On Wed, Dec 18, 2013 at 4:54 PM, Alex Rousskov
<rouss...@measurement-factory.com> wrote:
> On 12/16/2013 10:24 PM, Nathan Hoad wrote:
>
>> While running under this configuration, I've confirmed that memory
>> usage does go up when active, and stays at that level when inactive,
>> allowing some time for timeouts and whatnot. I'm currently switching
>> between the two instances every fifteen minutes.
>>
>> Here is a link to the memory graph for the entire running time of the
>> second process, at 1 minute intervals:
>> http://getoffmalawn.com/static/mem-graph.png. The graph shows memory
>> use steadily increasing during activity, but remaining reasonably
>> stable during inactivity.
>
> I agree that this looks like a memory leak, but (in general) it could
> also be some kind of memory pooling or cache entry accumulation.
>
>
>> Where shall we go from here?
>
>
> I recommend the following next steps:
>
> 1. Set "memory_pools off".
>
> 2. Disable all caching with "cache deny all".
>
> Do you see as similar memory growth pattern after the above two steps?

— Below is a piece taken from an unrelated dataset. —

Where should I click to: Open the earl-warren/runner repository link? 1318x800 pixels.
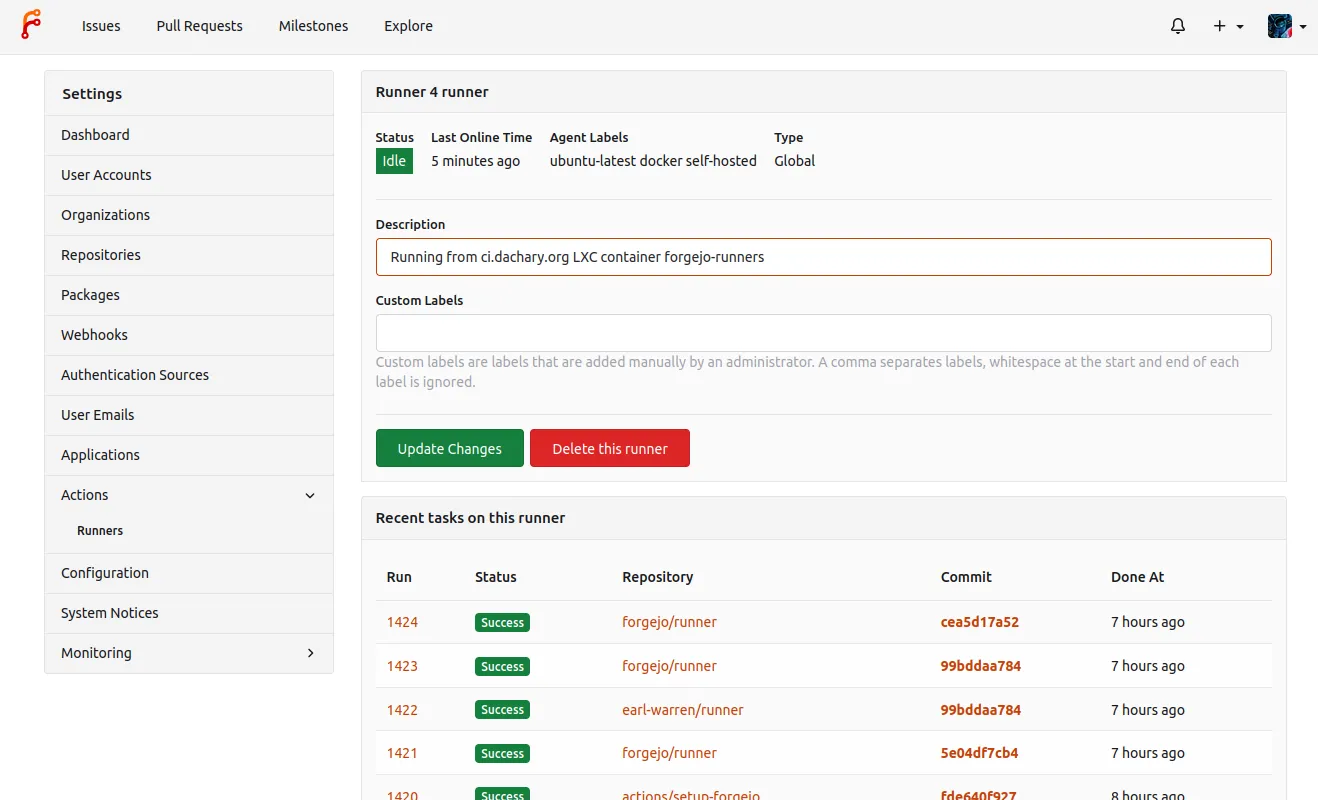point(682,710)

I do see a similar pattern, although slowed - this makes sense though,
given the directives that I've added, so it would appear that it's not
related to pooling or caching. Memory usage still reaches a point
where I have to kill everything to prevent the system being OOM'd. I'm
happy to go in the other direction and raise the size of the memory
pools, if that could be something useful.

>
> * If yes: Time for valgrind or ALL,9 debugging. I can help you make that
> choice if needed. You can actually do those things now, without doing
> steps 1 and 2 first, but valgrind and log analysis take time so if we
> can avoid it by eliminating false positives and/or simplifying the
> setup, we should do that first...

I have got an ALL,9 log, but I am hesitant to unleash it on anyone as
it is a 20gb file, from start to stop. If there is interest, I can
still upload it - it compresses down to 1.7gb. During periods of
inactivity I did reduce the logging to ALL,8, to try and lessen the
burden a little. Alternatively, I'm happy to bump the debugging at
specific times, e.g. shutdown, or raise/lower specific levels.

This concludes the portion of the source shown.